Thursday, 19 March 2026

Digesting Networking Concepts From Beej's Guide Using Claude's Explaination - Lesson 2



LESSON 2 — IP Addresses, Ports, and Identity


Part 1 — The Problem of Identity on a Network

For data to travel from one machine to another, two questions must be answered with absolute precision:

  1. Which machine? — Out of billions of connected devices, which exact one?
  2. Which program on that machine? — Your machine runs dozens of programs simultaneously. Which one should receive this data?

IP addresses answer question 1. Port numbers answer question 2. Together they form a complete address for a network endpoint.


Part 2 — IP Addresses (IPv4)

What an IP Address Actually Is

An IPv4 address is a 32-bit number. That's it. 32 ones and zeroes.

But 32 ones and zeroes are hard for humans to read, so we represent it as four groups of 8 bits (called octets), each converted to decimal, separated by dots.

Binary:   11000000 . 10101000 . 00000001 . 00000101
Decimal:    192    .   168    .    1     .    5
Human:              192.168.1.5

Each octet can be 0–255 (because 8 bits can represent 2⁸ = 256 values, 0 to 255).

Total possible IPv4 addresses: 2³² = 4,294,967,296 (about 4.3 billion)

The Critical Architectural Insight About 4.3 Billion

In the 1970s and 80s when IPv4 was designed, 4.3 billion addresses seemed impossibly large. There were only a few thousand computers on the entire Internet.

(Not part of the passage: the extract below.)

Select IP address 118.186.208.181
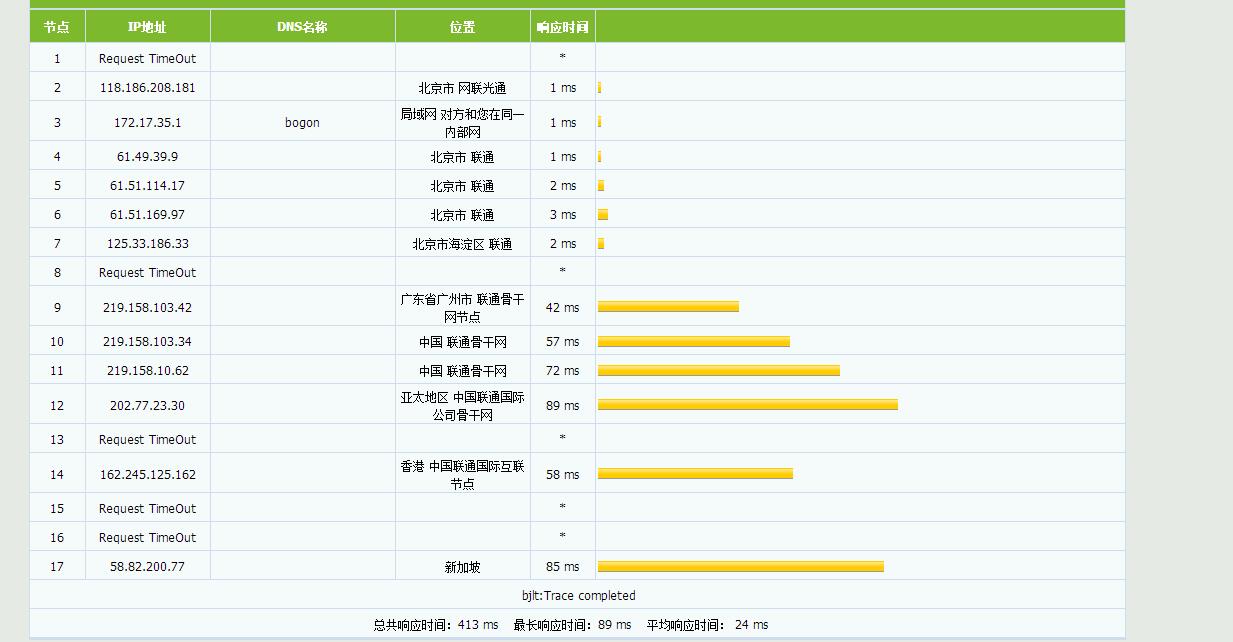Viewport: 1233px width, 642px height. (148, 88)
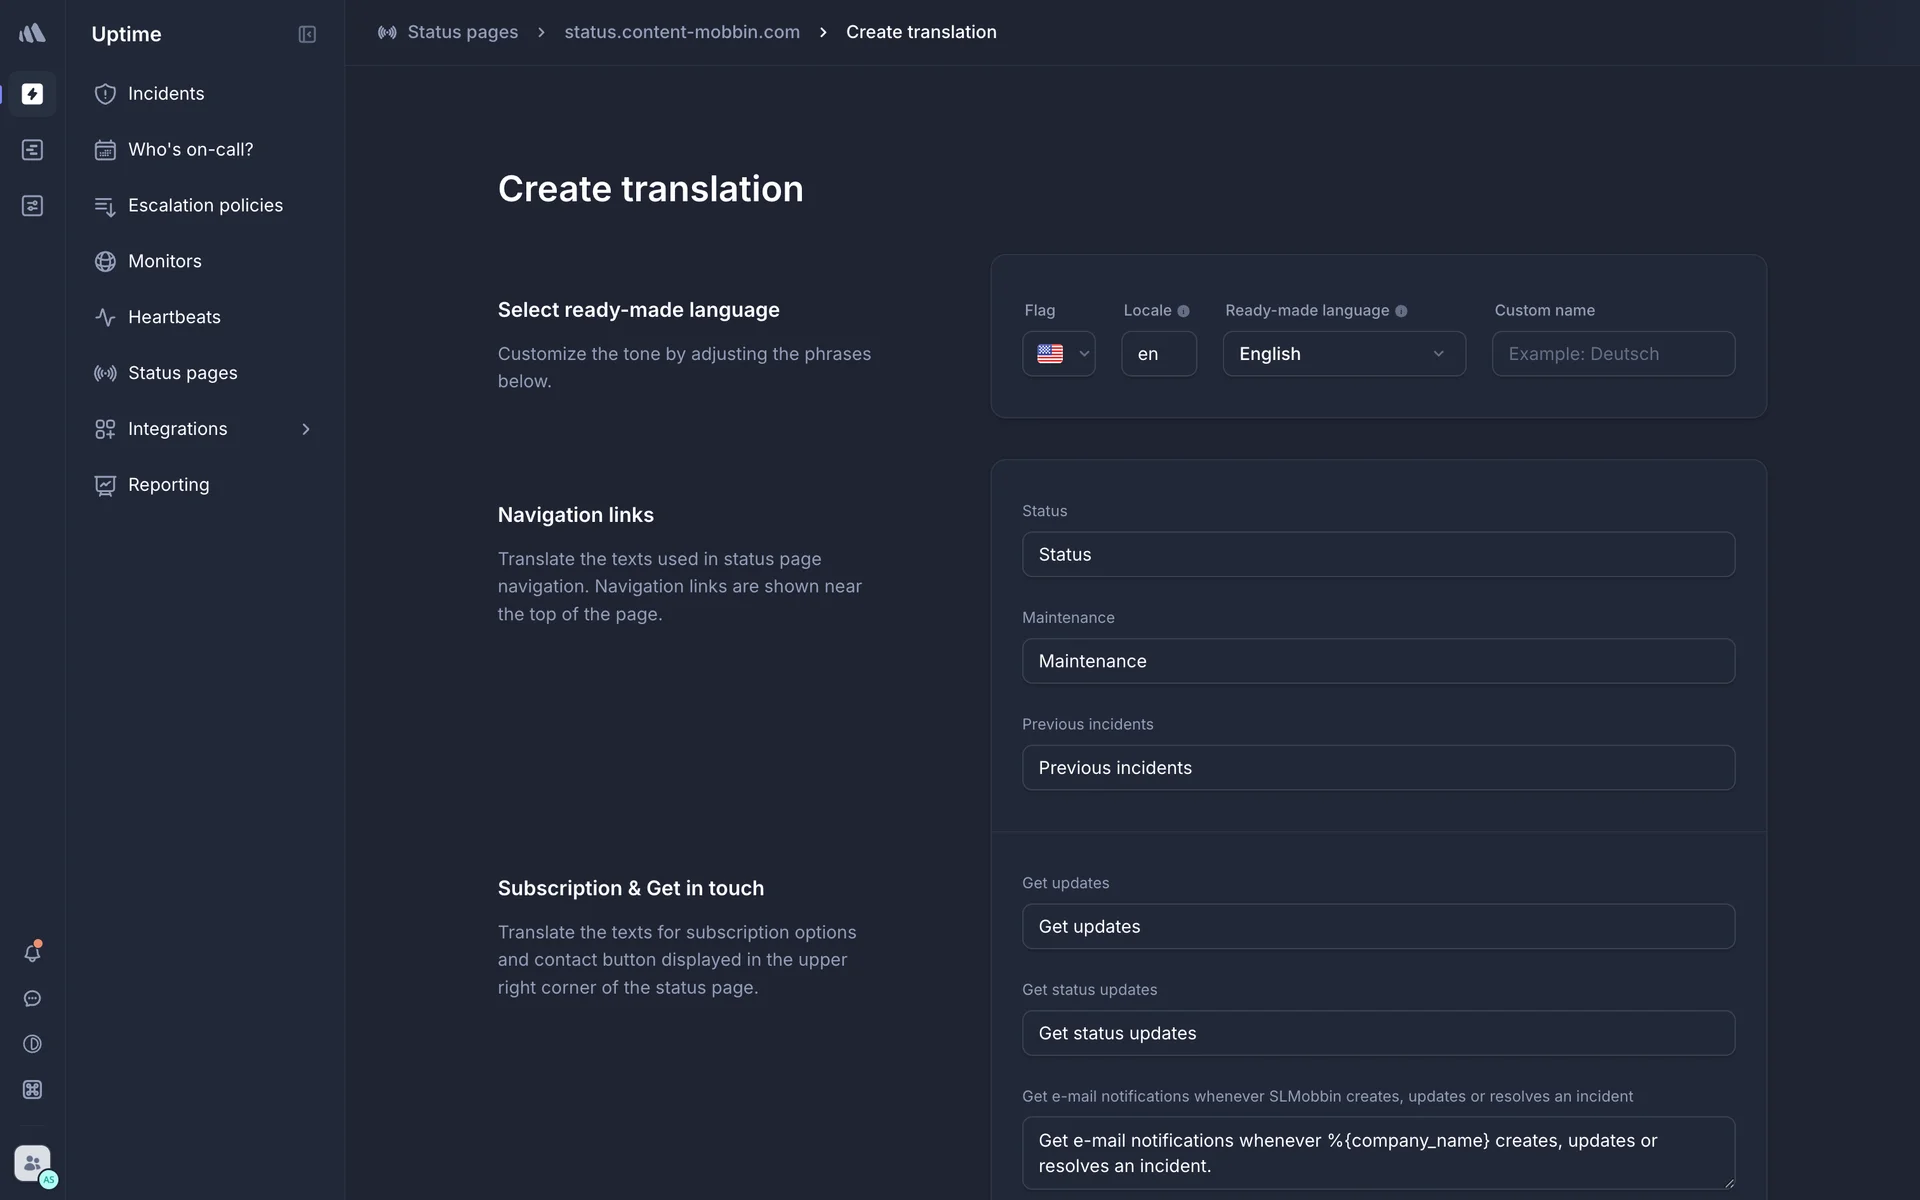Click the Custom name input field

[x=1612, y=354]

The designers made a decision that seemed perfectly reasonable at the time: they allocated huge blocks of addresses generously to organizations. MIT got 16 million addresses. Apple got 16 million. The US Department of Defense got 16 million times 13. Ford, GE, IBM, HP — all got enormous blocks.

By the 2000s, it was clear we were running out. Today every phone, tablet, laptop, smart TV, IoT device needs an address. We've dealt with the shortage through NAT (which we'll cover), but the fundamental problem remained.

This is why IPv6 was invented.


Part 3 — IPv6 — The Solution to Address Exhaustion

What IPv6 Actually Is

IPv6 addresses are 128-bit numbers. Four times the bits of IPv4.

But 96 extra bits isn't just "a bit more space." Because addresses grow exponentially with bits:

IPv4:  2³²  = 4,294,967,296 addresses (4.3 billion)
IPv6:  2¹²⁸ = 340,282,366,920,938,463,463,374,607,431,768,211,456 addresses

That's 340 undecillion addresses. 340 followed by 36 zeros. Every square millimeter of Earth's surface could have billions of addresses. Every grain of sand. Every atom.

We will never run out.

How IPv6 Addresses Are Written

Because 128 bits in decimal would be unreadable, IPv6 uses hexadecimal, grouped into 8 chunks of 16 bits (2 bytes each), separated by colons:

Full form:   2001:0db8:c9d2:aee5:73e3:934a:a5ae:9551

Two compression rules exist to shorten addresses:

Rule 1: Leading zeros in each group can be dropped:

2001:0db8:0012:0000  →  2001:db8:12:0

Rule 2: One consecutive run of all-zero groups can be replaced with :::

2001:0db8:0000:0000:0000:0000:0000:0051  →  2001:db8::51

You can only use :: once per address (otherwise you couldn't tell how many zero groups it represents).

Special IPv6 Addresses You Must Know

::1          →  Loopback address (equivalent to 127.0.0.1 in IPv4)
             →  Always means "this machine itself"

::           →  All zeros — used to mean "any address" (like 0.0.0.0 in IPv4)

::ffff:192.0.2.33  →  IPv4-mapped IPv6 address
                   →  Represents an IPv4 address in IPv6 notation

The Loopback Address — Why It Matters

The loopback address (127.0.0.1 in IPv4, ::1 in IPv6) is special. Data sent to this address never leaves your machine. It goes through the network stack but loops back to the same machine.

This is invaluable for development — you can run a server and client on the same machine and test them talking to each other without needing a real network.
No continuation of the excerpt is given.